--- Extracted information ---

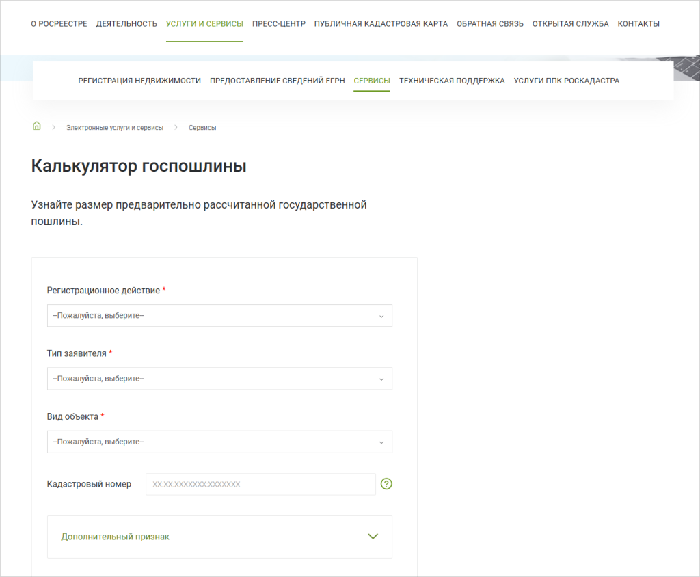Open the Регистрационное действие dropdown
This screenshot has height=577, width=700.
(219, 316)
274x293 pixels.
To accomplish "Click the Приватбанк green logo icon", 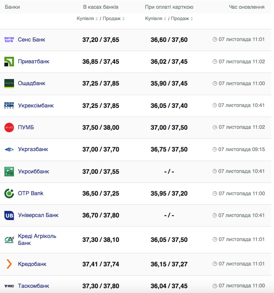I will pos(9,62).
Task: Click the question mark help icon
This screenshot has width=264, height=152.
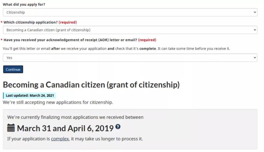Action: click(118, 127)
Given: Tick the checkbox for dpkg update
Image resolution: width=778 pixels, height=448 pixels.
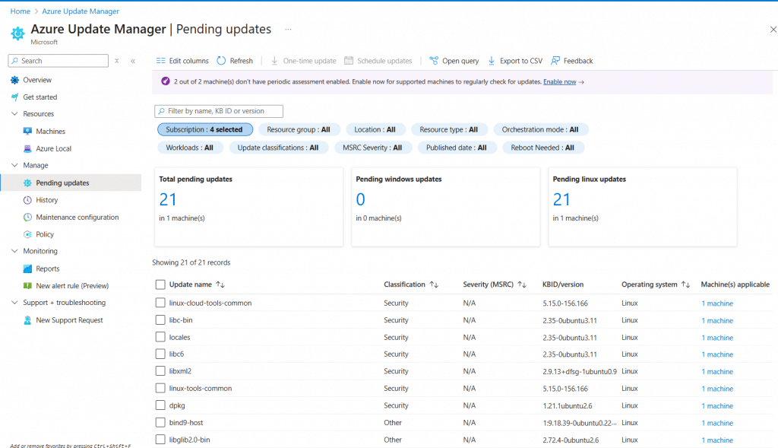Looking at the screenshot, I should 160,405.
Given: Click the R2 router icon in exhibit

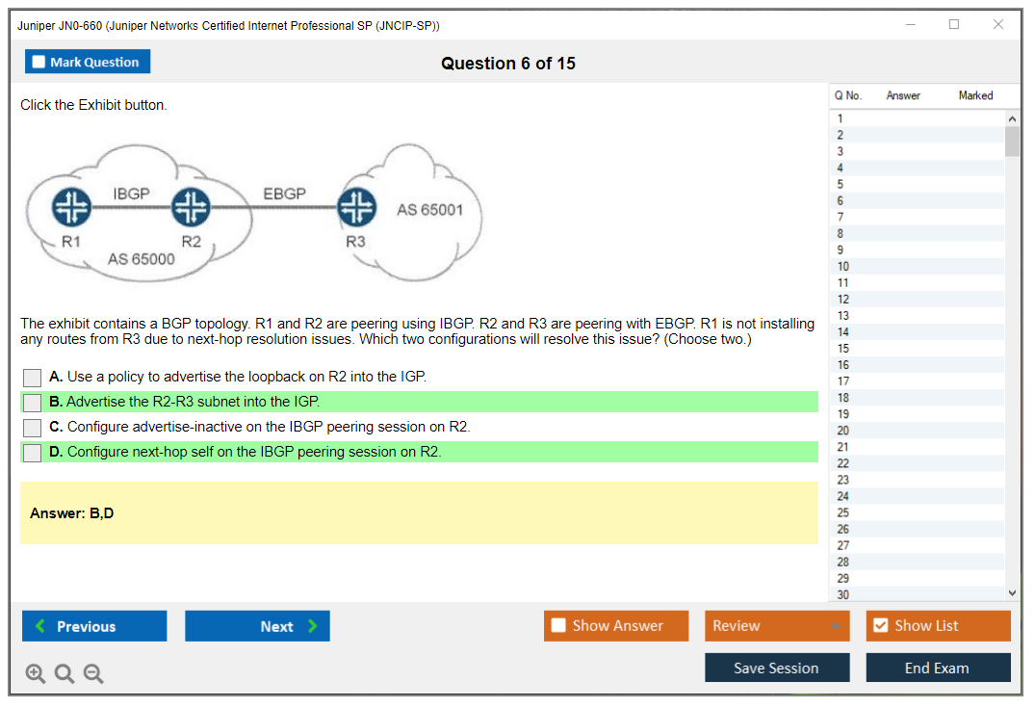Looking at the screenshot, I should point(190,207).
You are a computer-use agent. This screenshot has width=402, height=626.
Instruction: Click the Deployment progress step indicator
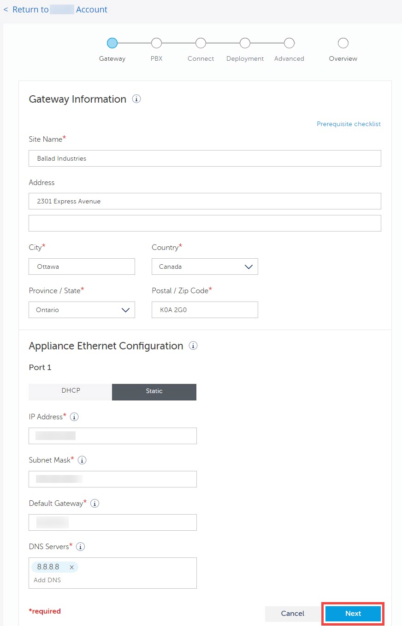pyautogui.click(x=245, y=43)
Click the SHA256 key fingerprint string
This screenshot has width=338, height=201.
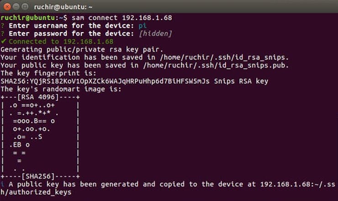click(x=105, y=81)
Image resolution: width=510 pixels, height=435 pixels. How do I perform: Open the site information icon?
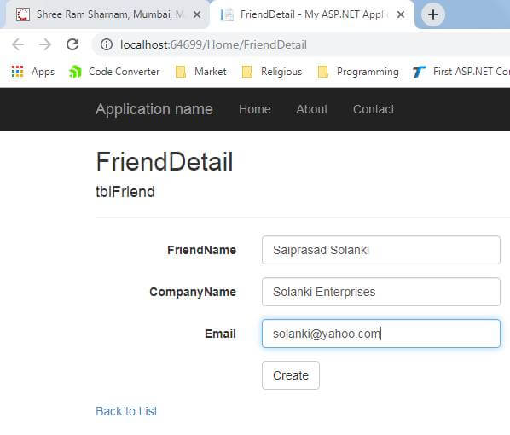pyautogui.click(x=107, y=44)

---

Going by the data above, give back only the lines from the one containing "Given: Tick the checkbox for dpkg update" through the one containing "You are a computer-use", exactly as they stand, both ends included and no images.

Given: Tick the checkbox for dpkg update
Image resolution: width=778 pixels, height=448 pixels.
Looking at the screenshot, I should 160,405.
Given: Click the R2 router icon in exhibit

Looking at the screenshot, I should point(190,207).
You are a computer-use agent. This screenshot has width=402, height=626.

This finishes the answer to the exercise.